Senate debates
Tuesday, 26 August 2025
Adjournment
National Disability Insurance Agency
7:48 pm
Fatima Payman (WA, Australia's Voice) Share this | Hansard source
At Senate estimates earlier this year, I asked for a breakdown of gifts from Salesforce to NDIA officials, with as many as a hundred going undisclosed, contrary to the NDIA's own finance policies. I want to start by thanking the minister for responding so quickly to the order to produce documents made in the last sitting fortnight. I also acknowledge the interference of the election, ministerial changes and the NDIA machinery-of-government change that no doubt complicated the process. However, it should not take six months, plus a warning from me that I would seek an explanation from the minister after question time, for the minister's office to finally deliver answers. And even then, with just nine minutes left of question time, they scramble to drop a flimsy, inadequate response to what was a serious and extensive line of questions. That is not good enough.

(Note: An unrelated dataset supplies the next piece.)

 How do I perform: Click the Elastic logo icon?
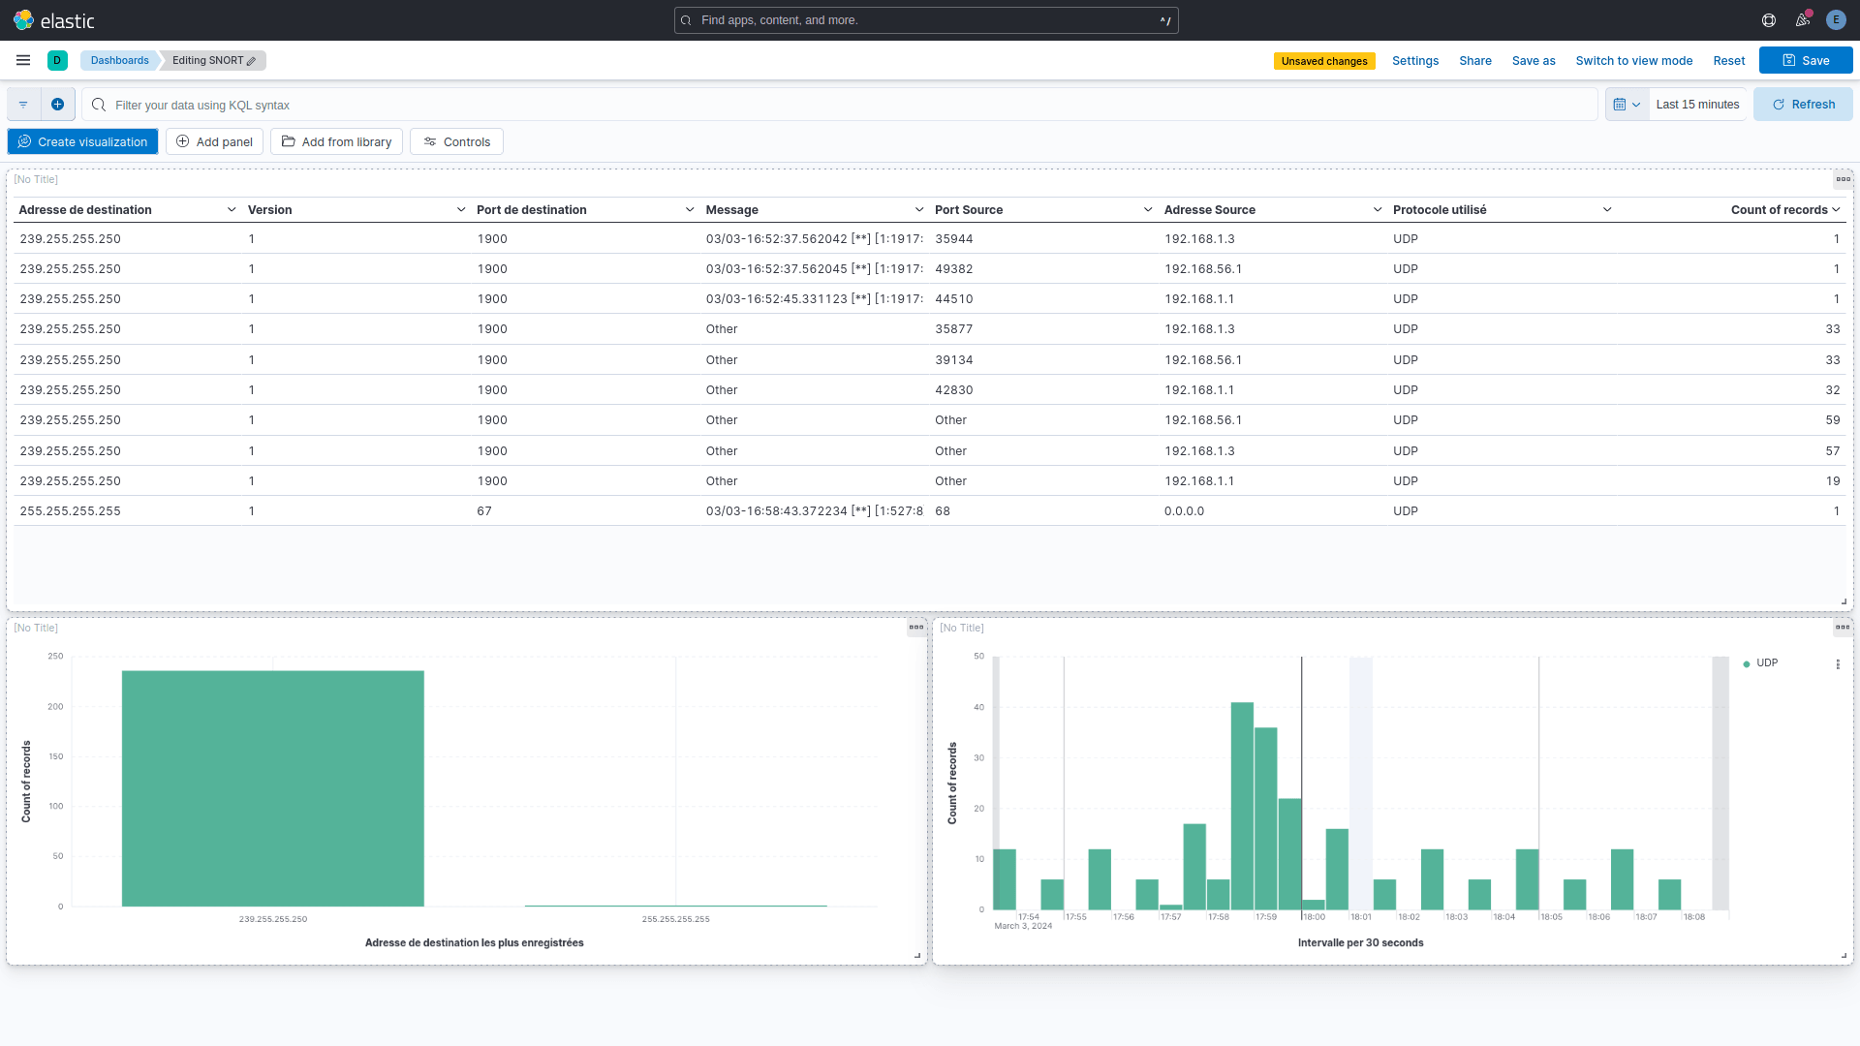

The documents tabled were quite revealing as to the scale of Salesforce's wining and dining of NDIA officials. The document referred to as confidential annexure E paints a particularly concerning picture, and it is no wonder that Salesforce requested, in a letter to a Chair of the Joint Committee of Public Accounts and Audit, that the document should be kept confidential and not published. The annexure shows 23 NDIA officials accepting gifts and hospitality worth over $15,000 between 2019 and 2023. One senior executive service labour hire employee alone racked up more than $9,000 in hospitality before quietly leaving the agency.

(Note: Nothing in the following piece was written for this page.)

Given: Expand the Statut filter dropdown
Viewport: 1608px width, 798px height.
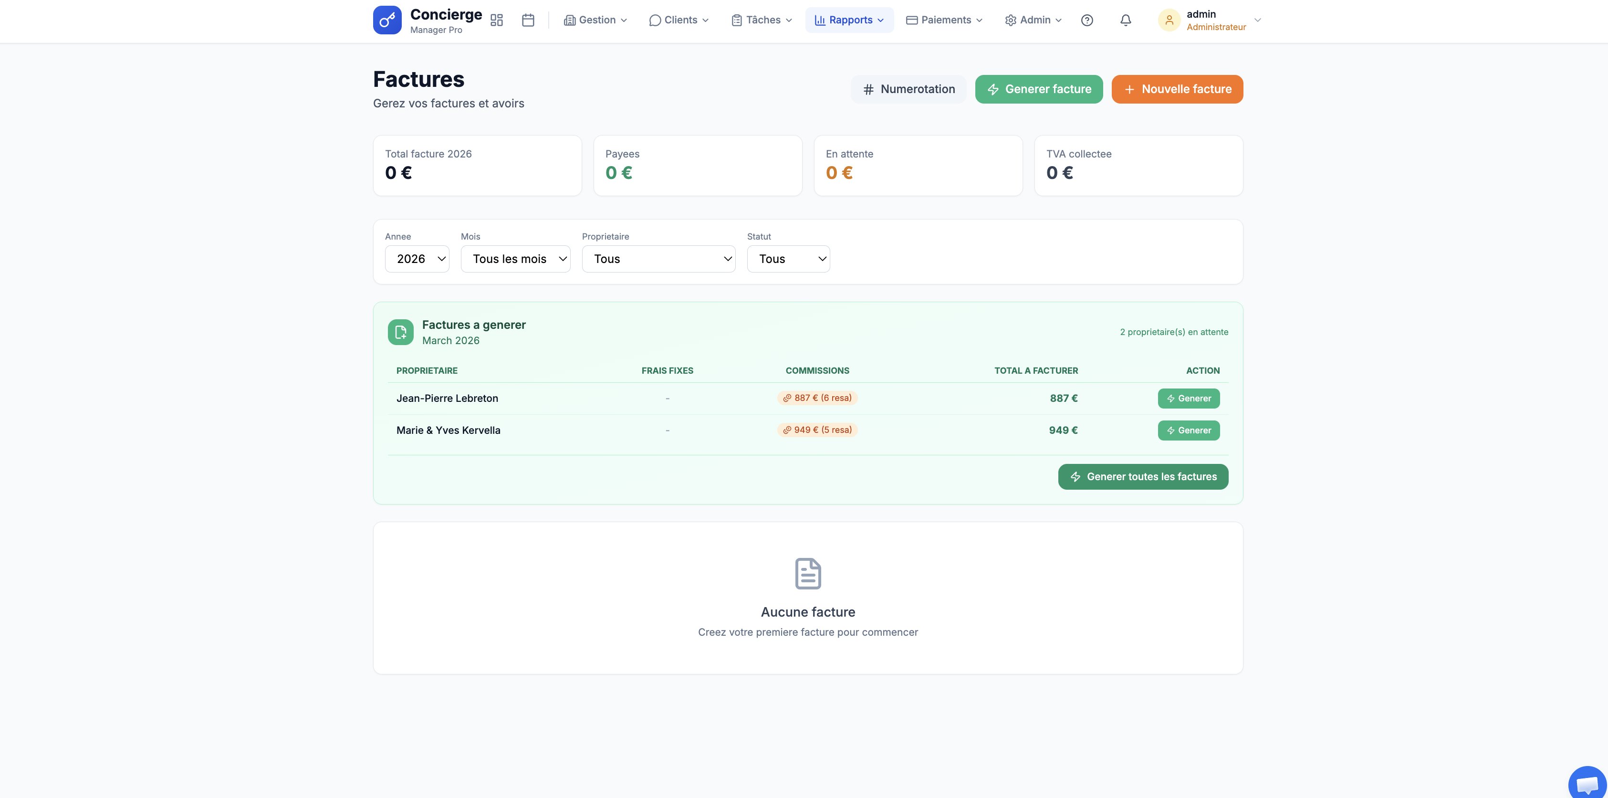Looking at the screenshot, I should [788, 259].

Let's go through a few of these gifts for the benefit of the Senate and the public out there, who deserve transparency. I note that I will be referring to the total cost of the gift rather than the value per NDIA attendee, as is listed in the document. Some of the gifts are as follows: 7 June 2019, golf and lunch at Kingston Heath Golf Club, valued at $172; 18 June 2020, lunch at Cicciolina and taxi, $231; 19 January 2022, dinner at Matilda and taxi, $357; 13 December 2021, lunch at Supernormal, $494; 3 December 2020, dinner at Vue de monde and taxi, $531; 26 May 2021, dinner at Tonka, $646; and, finally, 18 January 2023, dinner at French Brasserie and taxi, $1,170. There are 111 more entries on that list, so you can imagine that the relationship between the NDIA and Salesforce during this period was quite friendly. During the same period, Salesforce's contracts with the NDIA ballooned by 500 per cent, from $27 million in April 2020 to $135 million in October 2023.

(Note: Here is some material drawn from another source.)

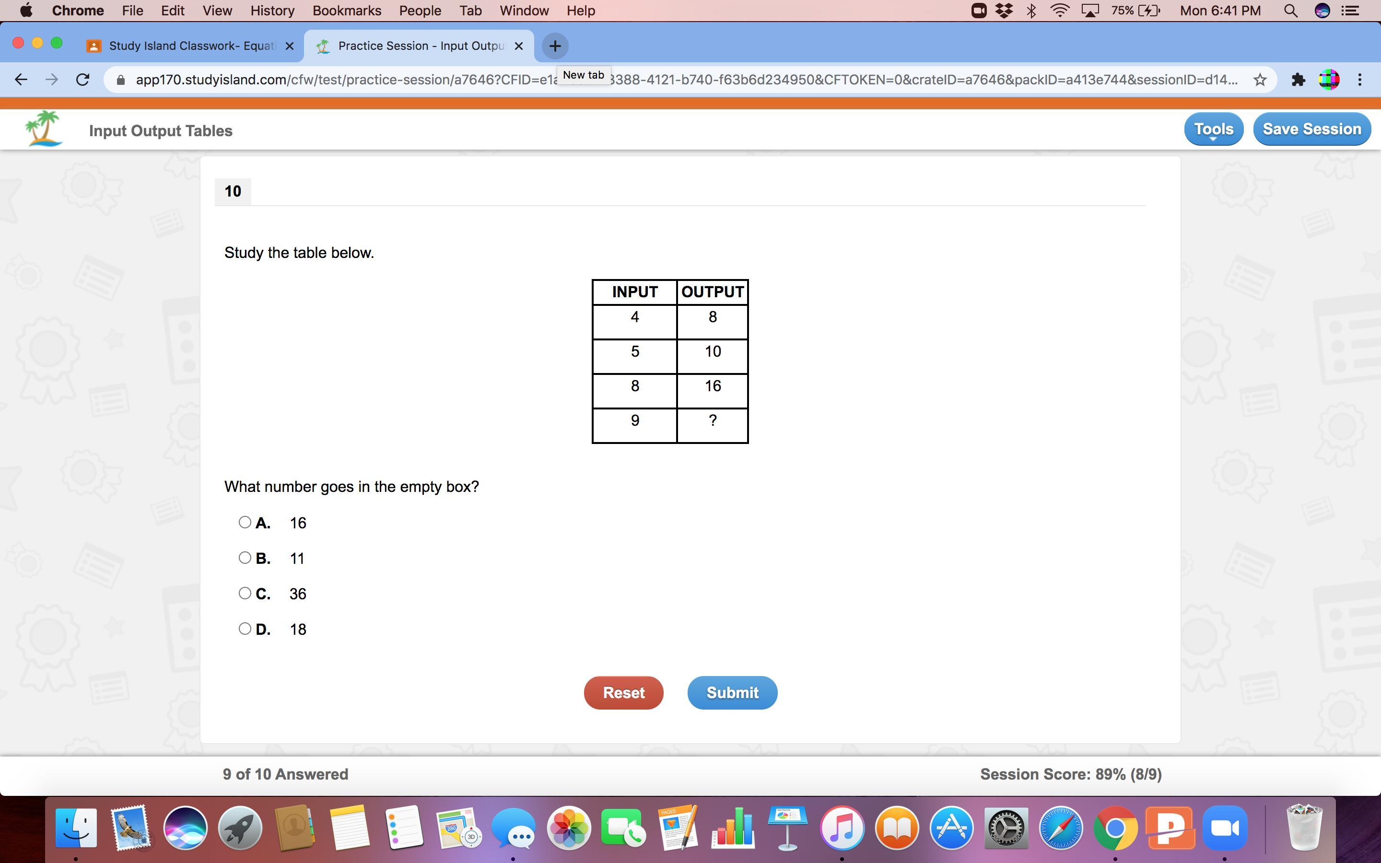Open Spotlight search in the menu bar

pyautogui.click(x=1290, y=11)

This matter has rightly been referred to the National Anti-Corruption Commission, so I won't ask the government to speculate on individual culpability. But what the government must confront is how they will address the culture of flouting disclosure requirements within the NDIA. They need to ensure our integrity framework is effective in not just rooting out corruption but also acting as a deterrent. In July, when the NACC chose not to name the senior Home Affairs official found to have corruptly promoted her sister's fiance, what message did that send? That you won't be held accountable even if you get caught doing the wrong thing. If findings of corruption are made, particularly against the SES official who accepted nearly two-thirds of Salesforce's gifts by value, then those names must be published. It needs to be set as an example—that, if you betray the trust of the Australian people, you will pay a heavy price, because at the end of the day it's in the name, Public Service. You're not there to play rounds of golf and you're not there to gourmandise thousand-dollar dinners; you are there to serve the Australian public. If you can't remember that, you have no place in the service of our nation.